**Detalhes da tarefa**
Copie sem alterações, da reportagem sobre Nikolai Nerling, o trecho que vai de "Uma condenação em" até "por negacionistas do coronavírus.".

-------- Trecho selecionado --------

Condenado por negar Holocausto, influenciador alemão de extrema direita se abriga no Brasil e segue com discurso de ódio

784

Nikolai Nerling chegou ao país em novembro com visto de turista e vem fazendo vídeos em cidades do Sul; ele é alvo de vários inquéritos na Alemanha

Nilokai Nerling na cidade catarinense de Pomerode Foto: Reprodução
Nilokai Nerling na cidade catarinense de Pomerode Foto: Reprodução

Berlim — Um famoso videoblogger da extrema direita alemã está desde o início de novembro no Brasil, onde continua filmando e divulgando vídeos com discurso de ódio. Condenado na Alemanha pelo crime de negação do Holocausto, Nikolai Nerling é conhecido em seu país por um canal chamado Der Volkslehrer (O professor do povo).

— Nerling é um extremista da direita convicto com tudo o que isso implica. Ele dissemina antissemitismo, narrativas conspiratórias, nacionalismo e racismo — diz Manja Kasten, do Conselho Móvel contra o Extremismo de Direita de Berlim, uma organização que aconselha vítimas de ataques neonazistas.

Nerling , de 41 anos, viajou para o Brasil como turista, mas fez do país seu lar temporário. Na Alemanha, vários inquéritos o aguardam, segundo confirmou ao GLOBO o Ministério Público de Berlim. O porta-voz do MP, Martin Steltner, não quis responder se a Interpol seria avisada de sua presença no Brasil ou se um pedido de extradição seria apresentado. Em conversa com O GLOBO, Nerling disse temer que seja preso caso volte para a Alemanha. Por isso, completou, quer “esperar e ver no Brasil como as coisas se desenvolvem” lá.

Bloqueado no YouTube

Uma condenação em particular poderia sair cara para o blogueiro: após negar publicamente o Holocausto no memorial do campo de concentração de Dachau, ele foi condenado em fevereiro de 2018. O recurso contra a sentença do Tribunal Regional de Munique, que estabeleceu multa de € 6 mil, foi indeferido, e a condenação tornou-se definitiva em dezembro de 2021. O próprio Nerling contou já ter arcado com custos de € 30 mil só nesse caso.

Nerling trabalhou como professor em uma escola primária em Berlim, mas foi demitido em 2018. Hoje, como blogueiro de vídeo, se tornou uma figura importante da extrema direita alemã, mantendo contato com grupos neonazistas violentos. No ano passado, em um vídeo, ele zombou das nove vítimas de um ataque terrorista cometido por um neonazista na cidade de Hanau em 2020. Ele também atuou como “repórter” em protestos organizados por negacionistas do coronavírus.

-------- Dados fornecidos --------

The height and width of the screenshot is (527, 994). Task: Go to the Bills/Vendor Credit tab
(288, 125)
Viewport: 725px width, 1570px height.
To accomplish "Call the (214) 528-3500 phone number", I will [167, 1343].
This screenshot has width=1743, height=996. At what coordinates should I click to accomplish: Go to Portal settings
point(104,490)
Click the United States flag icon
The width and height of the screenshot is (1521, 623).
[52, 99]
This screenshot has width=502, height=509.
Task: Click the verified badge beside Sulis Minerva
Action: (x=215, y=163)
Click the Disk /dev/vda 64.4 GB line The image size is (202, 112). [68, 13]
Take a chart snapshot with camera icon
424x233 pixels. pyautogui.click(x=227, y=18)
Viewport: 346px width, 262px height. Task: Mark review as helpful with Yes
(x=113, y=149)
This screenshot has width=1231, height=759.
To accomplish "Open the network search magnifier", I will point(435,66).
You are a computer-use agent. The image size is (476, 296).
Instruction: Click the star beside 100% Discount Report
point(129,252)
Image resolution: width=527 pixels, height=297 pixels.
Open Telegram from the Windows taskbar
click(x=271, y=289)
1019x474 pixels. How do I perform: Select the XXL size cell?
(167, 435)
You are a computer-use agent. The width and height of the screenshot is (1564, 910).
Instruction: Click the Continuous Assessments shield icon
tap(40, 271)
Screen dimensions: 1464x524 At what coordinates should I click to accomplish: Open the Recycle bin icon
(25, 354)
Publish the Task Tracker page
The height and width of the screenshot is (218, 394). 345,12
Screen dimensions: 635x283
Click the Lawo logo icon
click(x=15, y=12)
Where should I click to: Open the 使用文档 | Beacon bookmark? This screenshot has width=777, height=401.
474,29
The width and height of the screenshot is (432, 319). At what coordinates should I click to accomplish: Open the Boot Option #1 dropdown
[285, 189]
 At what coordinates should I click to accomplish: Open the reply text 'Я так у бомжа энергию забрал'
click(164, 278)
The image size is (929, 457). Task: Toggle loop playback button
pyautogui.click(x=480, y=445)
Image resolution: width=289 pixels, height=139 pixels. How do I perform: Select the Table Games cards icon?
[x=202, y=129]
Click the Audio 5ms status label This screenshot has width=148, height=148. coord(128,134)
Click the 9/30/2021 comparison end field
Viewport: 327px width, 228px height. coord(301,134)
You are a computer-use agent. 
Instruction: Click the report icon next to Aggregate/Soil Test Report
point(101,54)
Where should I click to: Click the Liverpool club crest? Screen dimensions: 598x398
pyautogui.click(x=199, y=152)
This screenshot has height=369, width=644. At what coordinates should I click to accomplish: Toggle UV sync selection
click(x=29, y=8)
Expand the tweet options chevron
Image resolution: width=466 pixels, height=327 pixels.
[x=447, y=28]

--------

**Problema resolvido**
Uma condenação em particular poderia sair cara para o blogueiro: após negar publicamente o Holocausto no memorial do campo de concentração de Dachau, ele foi condenado em fevereiro de 2018. O recurso contra a sentença do Tribunal Regional de Munique, que estabeleceu multa de € 6 mil, foi indeferido, e a condenação tornou-se definitiva em dezembro de 2021. O próprio Nerling contou já ter arcado com custos de € 30 mil só nesse caso.

Nerling trabalhou como professor em uma escola primária em Berlim, mas foi demitido em 2018. Hoje, como blogueiro de vídeo, se tornou uma figura importante da extrema direita alemã, mantendo contato com grupos neonazistas violentos. No ano passado, em um vídeo, ele zombou das nove vítimas de um ataque terrorista cometido por um neonazista na cidade de Hanau em 2020. Ele também atuou como “repórter” em protestos organizados por negacionistas do coronavírus.